Joana Amaral Dias* | Diário de Notícias | opinião
Quando ouvi a história do questionário, pensei que incluísse algo como "Quando sair do seu tacho no Governo vai A) saltar para um poleiro altaneiro possivelmente numa área que tutelou ou da qual o seu marido/mulher tinha a respectiva pasta; B) receber indemnização de um milhão e meio; C) transitar para um cargo internacional (como sabe esta opção só é possível após muita genuflexão e/ou peculato); D) dedicar-se ao crime organizado, aos cartéis ou máfia, considerando a experiência curricular".
Só que não. Entretanto, percebi que há meses circulava uma checklist satírica que, afinal, antecipou na perfeição esta Ópera-Bufa. Nela constam perguntas como: "tem contas bancárias arrestadas?" ou "já alguma vez esteve preso?". Enfim. A realidade é agora tão imunda que urge recorrer ao humor como escapismo. Modo de sobrevivência.
Ou seja, chamem a isto questionário de Verão, questionário
de escolha (s) múltipla (s) mas, caramba! - não o titulem de mecanismo, muito
menos de escrutínio. Primeiro, não tem qualquer valor jurídico. Será sequer
constitucional? Depois, vai ser aplicado com retroactivos, isto é, a todos os
que já são ministros e primeiros ministros? Terceiro, vai ser fiscalizado por
um Tribunal - ou como em algumas instâncias europeias - ou fica só a marinar?

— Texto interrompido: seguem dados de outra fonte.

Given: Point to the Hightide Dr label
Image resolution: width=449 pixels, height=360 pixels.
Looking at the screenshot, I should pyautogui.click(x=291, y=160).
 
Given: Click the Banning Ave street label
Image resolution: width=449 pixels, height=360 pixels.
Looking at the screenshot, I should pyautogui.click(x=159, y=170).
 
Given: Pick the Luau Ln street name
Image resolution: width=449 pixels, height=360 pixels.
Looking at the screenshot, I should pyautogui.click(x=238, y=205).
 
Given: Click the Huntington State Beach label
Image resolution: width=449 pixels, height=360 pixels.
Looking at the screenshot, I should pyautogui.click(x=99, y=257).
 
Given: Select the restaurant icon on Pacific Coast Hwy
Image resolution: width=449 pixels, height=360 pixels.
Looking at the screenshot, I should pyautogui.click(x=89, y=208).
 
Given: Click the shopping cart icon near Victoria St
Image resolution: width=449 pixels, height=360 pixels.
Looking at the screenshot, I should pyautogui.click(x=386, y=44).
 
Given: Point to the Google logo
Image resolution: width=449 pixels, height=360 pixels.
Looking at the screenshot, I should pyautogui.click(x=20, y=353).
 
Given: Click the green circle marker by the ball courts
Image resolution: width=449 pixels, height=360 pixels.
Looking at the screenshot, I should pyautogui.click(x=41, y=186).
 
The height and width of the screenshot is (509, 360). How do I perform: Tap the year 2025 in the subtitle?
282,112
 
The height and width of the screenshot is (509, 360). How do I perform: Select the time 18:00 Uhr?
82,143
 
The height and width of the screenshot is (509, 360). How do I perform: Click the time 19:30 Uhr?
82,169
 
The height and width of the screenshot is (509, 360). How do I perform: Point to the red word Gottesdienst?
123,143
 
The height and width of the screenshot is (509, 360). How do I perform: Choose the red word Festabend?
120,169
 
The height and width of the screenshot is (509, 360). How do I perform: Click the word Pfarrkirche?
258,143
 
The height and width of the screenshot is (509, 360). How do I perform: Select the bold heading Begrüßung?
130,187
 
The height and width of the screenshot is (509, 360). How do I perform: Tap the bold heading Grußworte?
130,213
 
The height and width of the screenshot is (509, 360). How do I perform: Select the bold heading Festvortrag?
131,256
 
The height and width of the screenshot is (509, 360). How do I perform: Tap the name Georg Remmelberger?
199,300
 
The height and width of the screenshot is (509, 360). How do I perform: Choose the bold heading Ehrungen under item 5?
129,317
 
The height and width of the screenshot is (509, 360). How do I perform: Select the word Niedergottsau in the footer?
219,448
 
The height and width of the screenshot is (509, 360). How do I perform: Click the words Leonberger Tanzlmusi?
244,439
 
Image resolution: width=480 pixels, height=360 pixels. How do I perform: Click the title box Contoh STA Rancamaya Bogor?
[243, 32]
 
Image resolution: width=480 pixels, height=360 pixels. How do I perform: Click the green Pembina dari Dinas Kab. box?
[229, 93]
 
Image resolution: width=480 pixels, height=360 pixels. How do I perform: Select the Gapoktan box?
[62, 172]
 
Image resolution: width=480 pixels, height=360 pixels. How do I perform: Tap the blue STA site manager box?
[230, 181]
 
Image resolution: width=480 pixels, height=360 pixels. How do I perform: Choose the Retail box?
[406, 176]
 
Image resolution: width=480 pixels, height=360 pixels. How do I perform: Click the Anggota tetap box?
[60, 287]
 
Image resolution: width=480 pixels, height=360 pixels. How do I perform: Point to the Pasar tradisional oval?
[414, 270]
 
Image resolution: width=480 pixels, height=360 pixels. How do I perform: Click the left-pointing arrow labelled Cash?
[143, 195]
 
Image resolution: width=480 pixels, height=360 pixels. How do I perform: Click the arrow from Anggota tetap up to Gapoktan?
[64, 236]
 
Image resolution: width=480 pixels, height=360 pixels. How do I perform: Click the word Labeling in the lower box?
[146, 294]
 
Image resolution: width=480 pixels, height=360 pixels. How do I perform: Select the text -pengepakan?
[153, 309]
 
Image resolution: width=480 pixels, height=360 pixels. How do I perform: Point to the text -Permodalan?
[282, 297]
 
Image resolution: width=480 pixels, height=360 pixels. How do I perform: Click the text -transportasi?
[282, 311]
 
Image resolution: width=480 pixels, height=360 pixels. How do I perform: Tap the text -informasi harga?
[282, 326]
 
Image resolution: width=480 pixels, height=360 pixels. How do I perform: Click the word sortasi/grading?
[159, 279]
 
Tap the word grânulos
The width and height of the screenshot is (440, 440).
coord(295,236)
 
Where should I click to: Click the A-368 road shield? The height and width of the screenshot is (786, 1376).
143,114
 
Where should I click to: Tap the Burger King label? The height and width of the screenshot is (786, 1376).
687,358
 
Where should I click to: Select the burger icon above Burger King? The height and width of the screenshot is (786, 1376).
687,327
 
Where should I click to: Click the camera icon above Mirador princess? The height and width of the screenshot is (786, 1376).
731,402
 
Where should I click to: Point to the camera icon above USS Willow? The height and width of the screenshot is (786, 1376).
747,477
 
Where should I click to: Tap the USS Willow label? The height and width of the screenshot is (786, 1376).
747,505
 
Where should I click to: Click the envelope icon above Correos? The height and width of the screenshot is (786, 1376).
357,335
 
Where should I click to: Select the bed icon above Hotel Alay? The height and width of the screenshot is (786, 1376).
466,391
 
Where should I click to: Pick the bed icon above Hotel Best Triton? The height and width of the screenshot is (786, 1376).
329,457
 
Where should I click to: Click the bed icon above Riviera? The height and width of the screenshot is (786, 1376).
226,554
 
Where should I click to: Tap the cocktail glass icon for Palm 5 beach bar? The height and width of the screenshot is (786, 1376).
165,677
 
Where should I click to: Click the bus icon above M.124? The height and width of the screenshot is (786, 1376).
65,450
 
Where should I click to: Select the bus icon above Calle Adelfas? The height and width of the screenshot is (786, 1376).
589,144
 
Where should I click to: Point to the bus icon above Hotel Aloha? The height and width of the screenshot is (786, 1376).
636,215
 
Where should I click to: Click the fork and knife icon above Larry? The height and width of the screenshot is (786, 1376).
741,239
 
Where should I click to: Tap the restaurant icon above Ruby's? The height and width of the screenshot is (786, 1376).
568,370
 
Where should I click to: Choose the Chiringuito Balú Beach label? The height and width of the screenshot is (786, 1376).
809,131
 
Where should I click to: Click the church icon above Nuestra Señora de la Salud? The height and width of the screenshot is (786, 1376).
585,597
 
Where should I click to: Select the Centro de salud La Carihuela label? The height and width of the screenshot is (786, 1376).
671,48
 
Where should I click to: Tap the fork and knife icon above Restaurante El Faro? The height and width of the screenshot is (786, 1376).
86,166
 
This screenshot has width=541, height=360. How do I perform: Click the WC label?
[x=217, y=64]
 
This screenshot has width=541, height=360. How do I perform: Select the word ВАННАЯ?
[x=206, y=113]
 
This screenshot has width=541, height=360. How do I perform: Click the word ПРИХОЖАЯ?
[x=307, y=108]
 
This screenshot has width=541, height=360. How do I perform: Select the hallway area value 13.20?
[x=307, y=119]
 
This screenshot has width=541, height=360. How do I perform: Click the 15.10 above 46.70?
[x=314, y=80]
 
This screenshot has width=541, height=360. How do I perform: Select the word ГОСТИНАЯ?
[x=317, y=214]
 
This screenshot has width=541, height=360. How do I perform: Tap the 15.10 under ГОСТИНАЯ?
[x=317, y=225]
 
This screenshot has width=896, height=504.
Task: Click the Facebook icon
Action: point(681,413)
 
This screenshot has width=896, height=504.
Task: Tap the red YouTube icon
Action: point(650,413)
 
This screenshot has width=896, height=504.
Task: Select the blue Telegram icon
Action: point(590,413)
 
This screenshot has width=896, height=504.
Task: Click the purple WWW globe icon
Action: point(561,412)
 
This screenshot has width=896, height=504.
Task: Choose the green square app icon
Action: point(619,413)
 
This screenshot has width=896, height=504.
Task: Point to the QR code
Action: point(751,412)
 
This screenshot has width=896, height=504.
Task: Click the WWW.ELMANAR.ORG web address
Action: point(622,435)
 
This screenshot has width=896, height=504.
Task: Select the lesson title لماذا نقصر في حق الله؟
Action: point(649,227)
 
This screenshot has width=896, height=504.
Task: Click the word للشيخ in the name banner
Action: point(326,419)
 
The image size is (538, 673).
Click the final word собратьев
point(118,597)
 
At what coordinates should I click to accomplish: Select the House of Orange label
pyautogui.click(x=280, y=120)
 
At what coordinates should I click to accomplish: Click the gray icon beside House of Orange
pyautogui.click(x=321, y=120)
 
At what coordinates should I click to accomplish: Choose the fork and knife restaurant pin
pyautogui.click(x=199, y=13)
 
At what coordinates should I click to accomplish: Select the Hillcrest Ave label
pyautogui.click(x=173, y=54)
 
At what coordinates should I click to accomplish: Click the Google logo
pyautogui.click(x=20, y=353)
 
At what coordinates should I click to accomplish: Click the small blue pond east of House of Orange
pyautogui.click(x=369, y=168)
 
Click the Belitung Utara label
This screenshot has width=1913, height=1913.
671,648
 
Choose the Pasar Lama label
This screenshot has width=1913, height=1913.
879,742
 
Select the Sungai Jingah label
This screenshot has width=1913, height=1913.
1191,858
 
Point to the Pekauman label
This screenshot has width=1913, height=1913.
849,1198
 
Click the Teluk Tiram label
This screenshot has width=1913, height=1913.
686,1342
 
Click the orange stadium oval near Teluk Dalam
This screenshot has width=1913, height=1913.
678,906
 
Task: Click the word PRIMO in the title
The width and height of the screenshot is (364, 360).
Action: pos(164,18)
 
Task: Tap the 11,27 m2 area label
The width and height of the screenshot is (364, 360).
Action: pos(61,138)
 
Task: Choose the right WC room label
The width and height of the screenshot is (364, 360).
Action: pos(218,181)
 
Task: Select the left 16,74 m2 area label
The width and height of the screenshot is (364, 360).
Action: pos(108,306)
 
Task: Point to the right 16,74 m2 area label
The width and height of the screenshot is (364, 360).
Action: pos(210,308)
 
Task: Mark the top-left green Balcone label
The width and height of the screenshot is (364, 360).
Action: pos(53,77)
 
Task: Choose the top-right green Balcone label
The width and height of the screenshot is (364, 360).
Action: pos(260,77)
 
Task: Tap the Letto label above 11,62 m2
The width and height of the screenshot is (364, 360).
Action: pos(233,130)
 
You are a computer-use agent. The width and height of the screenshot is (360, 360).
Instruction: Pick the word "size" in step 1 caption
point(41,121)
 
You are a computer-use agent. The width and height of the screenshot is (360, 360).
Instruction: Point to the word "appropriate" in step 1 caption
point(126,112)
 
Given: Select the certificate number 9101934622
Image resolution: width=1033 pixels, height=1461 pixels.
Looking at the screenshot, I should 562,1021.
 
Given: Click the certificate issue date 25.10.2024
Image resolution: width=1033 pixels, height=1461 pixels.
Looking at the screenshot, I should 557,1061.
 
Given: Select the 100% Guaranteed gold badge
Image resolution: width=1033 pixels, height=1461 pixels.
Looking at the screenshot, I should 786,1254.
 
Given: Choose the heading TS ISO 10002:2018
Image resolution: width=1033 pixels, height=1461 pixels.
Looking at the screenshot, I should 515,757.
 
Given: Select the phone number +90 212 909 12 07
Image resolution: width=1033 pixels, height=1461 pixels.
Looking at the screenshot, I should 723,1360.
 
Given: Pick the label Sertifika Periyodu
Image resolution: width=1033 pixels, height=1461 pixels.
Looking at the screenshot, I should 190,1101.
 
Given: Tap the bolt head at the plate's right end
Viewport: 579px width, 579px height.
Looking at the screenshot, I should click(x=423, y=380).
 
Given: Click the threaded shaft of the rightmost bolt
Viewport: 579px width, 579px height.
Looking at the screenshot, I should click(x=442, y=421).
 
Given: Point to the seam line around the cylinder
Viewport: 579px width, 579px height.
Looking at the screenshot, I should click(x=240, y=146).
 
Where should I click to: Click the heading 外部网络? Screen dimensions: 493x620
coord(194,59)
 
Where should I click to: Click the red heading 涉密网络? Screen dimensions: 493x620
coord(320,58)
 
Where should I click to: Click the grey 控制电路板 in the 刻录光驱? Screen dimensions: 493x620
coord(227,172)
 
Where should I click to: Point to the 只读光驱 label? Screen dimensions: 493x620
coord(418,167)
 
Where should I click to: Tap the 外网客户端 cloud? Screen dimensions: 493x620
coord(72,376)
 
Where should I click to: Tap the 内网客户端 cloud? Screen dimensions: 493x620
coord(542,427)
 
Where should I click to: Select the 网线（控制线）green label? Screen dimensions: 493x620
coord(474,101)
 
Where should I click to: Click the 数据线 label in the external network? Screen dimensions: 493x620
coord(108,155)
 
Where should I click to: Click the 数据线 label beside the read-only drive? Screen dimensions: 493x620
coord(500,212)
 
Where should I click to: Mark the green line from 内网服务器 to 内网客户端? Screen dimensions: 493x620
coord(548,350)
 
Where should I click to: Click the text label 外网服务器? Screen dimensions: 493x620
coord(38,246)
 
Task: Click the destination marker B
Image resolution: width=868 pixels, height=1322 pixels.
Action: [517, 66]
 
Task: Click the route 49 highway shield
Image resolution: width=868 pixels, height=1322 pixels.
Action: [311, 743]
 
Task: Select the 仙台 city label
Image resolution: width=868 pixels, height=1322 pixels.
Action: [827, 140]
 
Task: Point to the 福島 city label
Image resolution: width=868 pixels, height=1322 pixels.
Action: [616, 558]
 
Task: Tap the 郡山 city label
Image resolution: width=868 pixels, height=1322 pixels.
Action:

Vai ser tornado público e ser totalmente transparente? Sem estas e mais algumas
condições, precisando Portugal de prestação de contas como pão para a boca,
tudo isto é só patético. Um perigoso ridículo porque aquilo que pretende expor
acaba por tapar ainda mais. Oculta porque muitos portugueses esperançosos acreditarão
que algo mudará, porque permite colocar as culpas no candidato mentiroso,
dividir ónus com o Presidente da República e desculpar governos corruptos (a
responsabilidade da escolha é do PM e ponto final, mas quem foi que insistiu
Repare-se que qualquer governante dispõe de múltiplas formas de privilegiar empresas, desde ajustes directos e outras contratações públicas até benesses fiscais ou licenciamentos. Muitas são de difícil controlo. Imaginemos, e.g., que elementos como Alexandra Reis ou Jamila Madeira tinham respondido às 36 questões de fio a pavio. O interrogatório teria produzido zero efeito sobre os seus abusos, certo? Aliás, relembre-se que, por exemplo, os deputados já são obrigados a um registo de interesses que, por ser inconsequente, é vezes demais interpretado tipo declaração amigável. Já para não falar da lei sobre os Crimes da Responsabilidade de titulares de cargos políticos.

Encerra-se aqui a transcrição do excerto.